The non-pampering world turned on Goody. You'd have thought she'd killed someone instead of expressing herself badly. A tabloid fire crept into the broadsheets. Everyone had an opinion and an axe to grind. Endorsements were lost, her image was dropped from projected magazine covers, and her perfume was withdrawn from the shelves. She checked into the Priory for anxiety problems. The Prime Minister expressed his regret at her behavior. But eventually the feeding frenzy of media indignation moved on, and gradually she appeared to be on the road to rehabilitation.

Whilst appearing on the Indian version of Big Brother, her penance for the Shetty scenario, she learnt that she had cervical cancer. A cruel fate, and one that she would play out to the end on the small screen that'd created and annotated her crests and falls.

Her very public battle with her illness hugely raised awareness of cervical cancer among young women, and requests for smear tests soared. Goody had shown signs of the disease when she was sixteen, but admitted she had no idea of how treacherous it could prove, so her legacy is now swamped in strangely redemptive light.

A lesser chorus of self-righteous indignation was aired: Goody wasn't a respected journalist annotating her struggle in the quality press. But she did it using the tools at her disposal, and it was a harrowing sojourn. When her hair fell out, she took on an almost beatific quality, possessing a haunting beauty. She married Jack Tweed, an occasional model, a minor celebrity in his own right on account of his prolonged involvement with her. Their wedding was a celebrity frenzy undertaken with pain killers concealed in her dress, a gift from Harrods. The groom wore a tag beneath his suit, having only recently been released for an assault charge. The exclusive rights to the proceedings were sold to a celebrity rag for a reputed million pounds, as Goody set about securing a lasting financial legacy for her two small sons.

The circus surrounding a death foretold was in town. OK magazine couldn't even wait for her to die, publishing their memorial edition the week before she expired. Elton will not perform "Candle in the Wind" at her funeral, but as the actor and comedian Stephen Fry observed:

"She was a kind of Princess Di from the wrong side of the tracks."

 Her final curtain is set to be another blitz in a life lit by flashbulbs. Twenty-one Daimlers will take her body through the Bermondsey streets, and it'll be overblown and tacky, just like the Beckham's wedding. Funerals and pairings permit such laughable delusions of taste. Already the flowers and cuddly toys pile higher, as people express their own unresolved grief via the death of a person they only knew by proxy. The ability to be mawkish, the legacy of that other dead blonde, is now a national prerogative.

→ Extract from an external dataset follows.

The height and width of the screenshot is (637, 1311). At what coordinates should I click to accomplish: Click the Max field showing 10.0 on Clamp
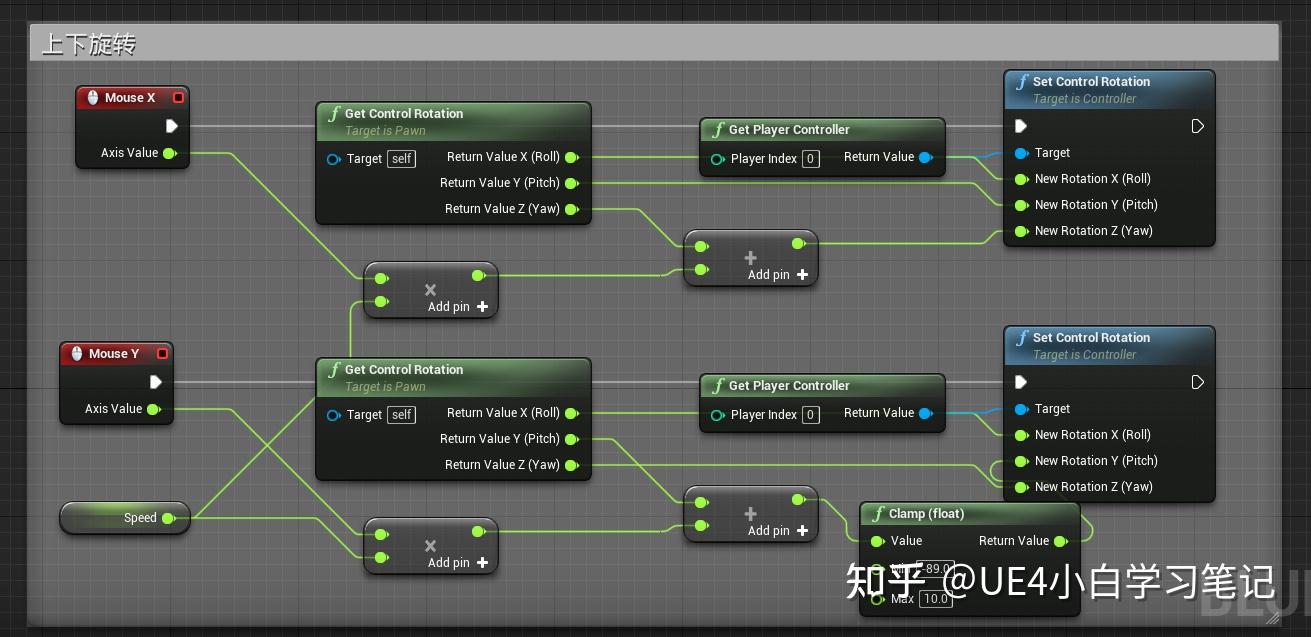click(x=936, y=599)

Jade Goody may have been a symptom of that facet of society, but now that she's gone, who'll be the next to carry the blame?

She often remarked that if someone wrote something nasty about her, the following week another article would be written in her defense, and in that way the ball kept rolling. If Jade became notorious for being stupid, she proved that condition is not a permanent state of being. She went on Big Brother to try to escape a life that she found insufferable, and she succeeded.

Some people only need to be given a chance. That she made numerous gaffes is hardly surprising; hapless and spontaneous, she was ungroomed and untutored. Her character proved she had grace under terrible fire. Her last days were a tragedy, but she handled them with sublime decorum and immense bravery.

Many opine that her actions were in questionable taste, that she should have closed the doors, died with dignity, keeping the cameras at bay. She didn't, and she explained why. Her children came first. As a mirror to us all, a tarnished innocent in a more sophisticated world, she was a maverick symptom of a celebrity-obsessed culture.

Truman Capote summed it up years ago when he observed, "In any event it shows a finer nature to be unconsciously vulgar than to be consciously virtuous," and strangely, Jade was just being herself, which was why people knew of her, and wanted to know.

Like it or not, there was a bit of her in us all, and now that she is no more, that telling facet still remains.